[Provided entries Boundary: Start]

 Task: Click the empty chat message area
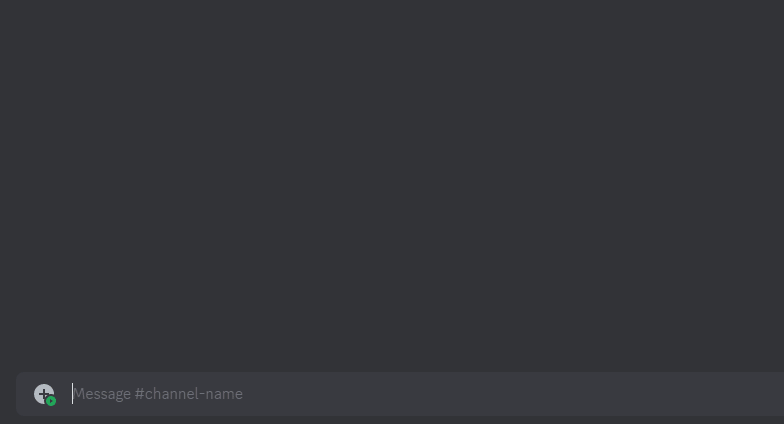(392, 185)
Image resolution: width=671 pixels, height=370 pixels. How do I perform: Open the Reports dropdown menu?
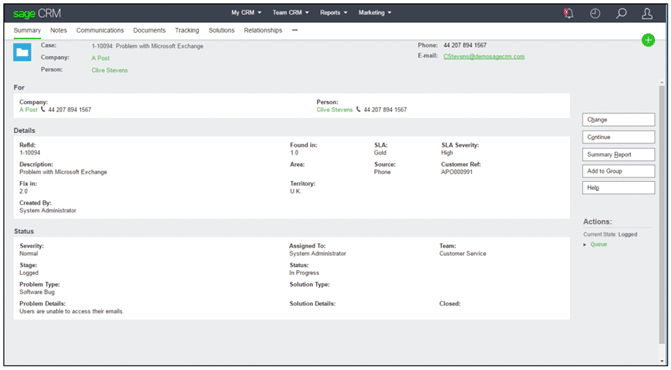tap(333, 13)
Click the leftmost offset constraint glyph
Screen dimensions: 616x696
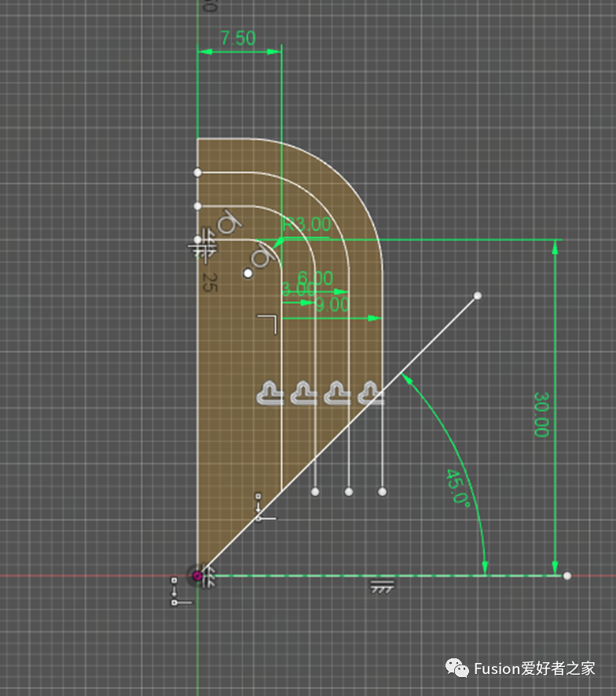270,392
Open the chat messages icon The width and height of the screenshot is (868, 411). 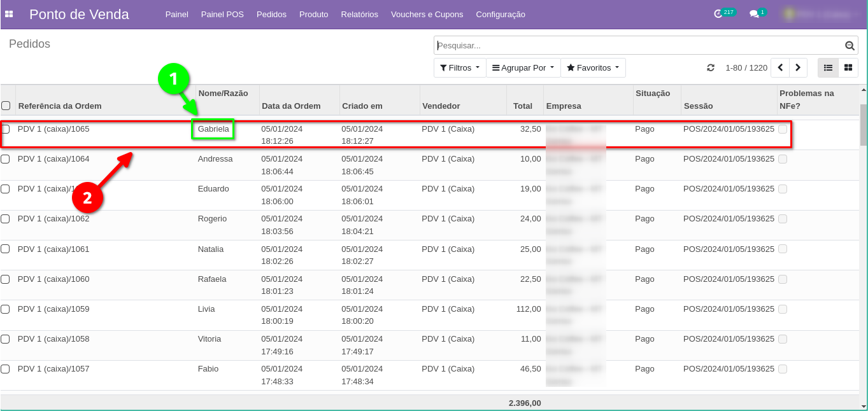point(754,14)
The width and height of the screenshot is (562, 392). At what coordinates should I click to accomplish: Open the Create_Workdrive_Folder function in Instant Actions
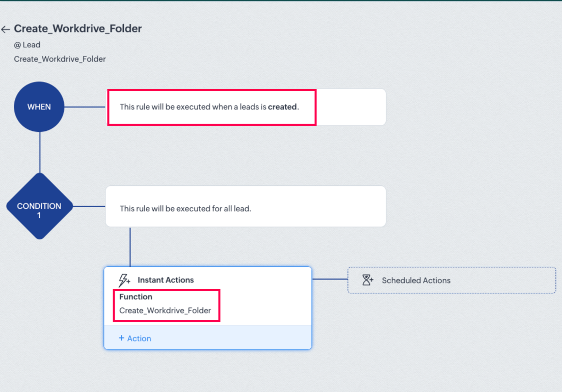(x=165, y=311)
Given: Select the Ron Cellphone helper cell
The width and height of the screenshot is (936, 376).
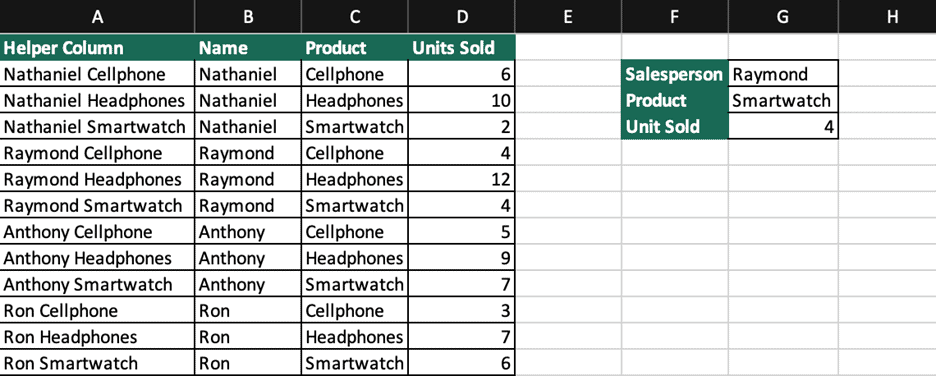Looking at the screenshot, I should pyautogui.click(x=97, y=310).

[Provided entries Boundary: End]

**About this task:** Copy, exactly and exclusively, the lines beginning with the one that contains "The width and height of the screenshot is (936, 376)." and ending with the last line of the listing; pictures are to be omitted.

**Solution below:**
The width and height of the screenshot is (936, 376).
Looking at the screenshot, I should pyautogui.click(x=97, y=310).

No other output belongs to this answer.